--- Data supplied ---
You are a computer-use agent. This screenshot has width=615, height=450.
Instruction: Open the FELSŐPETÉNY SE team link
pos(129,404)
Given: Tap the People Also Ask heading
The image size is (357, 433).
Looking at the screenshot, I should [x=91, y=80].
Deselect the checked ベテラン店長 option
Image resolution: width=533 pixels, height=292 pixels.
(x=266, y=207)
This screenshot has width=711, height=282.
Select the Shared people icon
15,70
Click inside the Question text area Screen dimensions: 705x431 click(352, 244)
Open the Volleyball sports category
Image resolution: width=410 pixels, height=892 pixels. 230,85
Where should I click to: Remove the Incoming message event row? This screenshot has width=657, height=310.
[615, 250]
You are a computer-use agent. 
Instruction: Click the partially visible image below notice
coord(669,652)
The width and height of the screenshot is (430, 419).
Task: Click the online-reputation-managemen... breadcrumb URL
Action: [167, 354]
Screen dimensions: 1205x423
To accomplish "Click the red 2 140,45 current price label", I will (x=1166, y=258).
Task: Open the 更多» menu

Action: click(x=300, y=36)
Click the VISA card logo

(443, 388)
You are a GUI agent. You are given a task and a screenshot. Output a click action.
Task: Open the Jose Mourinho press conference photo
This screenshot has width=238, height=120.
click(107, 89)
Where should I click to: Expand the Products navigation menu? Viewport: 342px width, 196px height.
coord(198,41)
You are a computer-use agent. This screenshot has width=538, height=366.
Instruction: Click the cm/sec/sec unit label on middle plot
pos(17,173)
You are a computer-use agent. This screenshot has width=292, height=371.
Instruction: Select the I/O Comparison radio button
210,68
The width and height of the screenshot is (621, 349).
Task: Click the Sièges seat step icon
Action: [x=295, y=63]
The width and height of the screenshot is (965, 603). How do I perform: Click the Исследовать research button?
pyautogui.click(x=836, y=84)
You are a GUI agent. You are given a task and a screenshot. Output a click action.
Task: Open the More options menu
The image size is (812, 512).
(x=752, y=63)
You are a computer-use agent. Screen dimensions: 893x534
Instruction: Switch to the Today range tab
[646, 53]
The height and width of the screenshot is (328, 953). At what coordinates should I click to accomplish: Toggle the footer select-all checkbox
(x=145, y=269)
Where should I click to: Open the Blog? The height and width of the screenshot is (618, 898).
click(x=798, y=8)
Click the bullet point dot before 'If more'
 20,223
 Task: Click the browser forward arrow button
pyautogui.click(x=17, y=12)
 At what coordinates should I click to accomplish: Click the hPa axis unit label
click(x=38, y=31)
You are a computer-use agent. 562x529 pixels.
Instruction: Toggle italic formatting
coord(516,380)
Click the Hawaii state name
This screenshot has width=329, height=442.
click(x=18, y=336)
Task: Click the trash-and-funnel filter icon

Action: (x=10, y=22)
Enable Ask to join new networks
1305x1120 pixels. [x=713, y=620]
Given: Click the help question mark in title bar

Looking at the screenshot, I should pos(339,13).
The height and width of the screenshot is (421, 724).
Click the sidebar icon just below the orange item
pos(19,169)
---
__Task goal__: The entries above are to be retyped exactly.

__Task solution__:
You are a computer-use agent. This screenshot has width=615, height=450.
Instruction: Open the FELSŐPETÉNY SE team link
pos(129,404)
Given: Tap the People Also Ask heading
The image size is (357, 433).
Looking at the screenshot, I should [x=91, y=80].
Deselect the checked ベテラン店長 option
Image resolution: width=533 pixels, height=292 pixels.
(x=266, y=207)
This screenshot has width=711, height=282.
Select the Shared people icon
15,70
Click inside the Question text area Screen dimensions: 705x431 click(352, 244)
Open the Volleyball sports category
Image resolution: width=410 pixels, height=892 pixels. 230,85
Where should I click to: Remove the Incoming message event row? This screenshot has width=657, height=310.
[615, 250]
You are a computer-use agent. 
Instruction: Click the partially visible image below notice
coord(669,652)
The width and height of the screenshot is (430, 419).
Task: Click the online-reputation-managemen... breadcrumb URL
Action: [167, 354]
Screen dimensions: 1205x423
To accomplish "Click the red 2 140,45 current price label", I will (x=1166, y=258).
Task: Open the 更多» menu

Action: click(x=300, y=36)
Click the VISA card logo

(443, 388)
You are a GUI agent. You are given a task and a screenshot. Output a click action.
Task: Open the Jose Mourinho press conference photo
This screenshot has width=238, height=120.
click(107, 89)
Where should I click to: Expand the Products navigation menu? Viewport: 342px width, 196px height.
coord(198,41)
You are a computer-use agent. This screenshot has width=538, height=366.
Instruction: Click the cm/sec/sec unit label on middle plot
pos(17,173)
You are a computer-use agent. This screenshot has width=292, height=371.
Instruction: Select the I/O Comparison radio button
210,68
The width and height of the screenshot is (621, 349).
Task: Click the Sièges seat step icon
Action: [x=295, y=63]
The width and height of the screenshot is (965, 603). How do I perform: Click the Исследовать research button?
pyautogui.click(x=836, y=84)
You are a GUI agent. You are given a task and a screenshot. Output a click action.
Task: Open the More options menu
The image size is (812, 512).
(x=752, y=63)
You are a computer-use agent. Screen dimensions: 893x534
Instruction: Switch to the Today range tab
[646, 53]
The height and width of the screenshot is (328, 953). At what coordinates should I click to accomplish: Toggle the footer select-all checkbox
(x=145, y=269)
Where should I click to: Open the Blog? The height and width of the screenshot is (618, 898).
click(x=798, y=8)
Click the bullet point dot before 'If more'
 20,223
 Task: Click the browser forward arrow button
pyautogui.click(x=17, y=12)
 At what coordinates should I click to accomplish: Click the hPa axis unit label
click(x=38, y=31)
You are a computer-use agent. 562x529 pixels.
Instruction: Toggle italic formatting
coord(516,380)
Click the Hawaii state name
This screenshot has width=329, height=442.
click(x=18, y=336)
Task: Click the trash-and-funnel filter icon

Action: (x=10, y=22)
Enable Ask to join new networks
1305x1120 pixels. [x=713, y=620]
Given: Click the help question mark in title bar

Looking at the screenshot, I should pos(339,13).
The height and width of the screenshot is (421, 724).
Click the sidebar icon just below the orange item
pos(19,169)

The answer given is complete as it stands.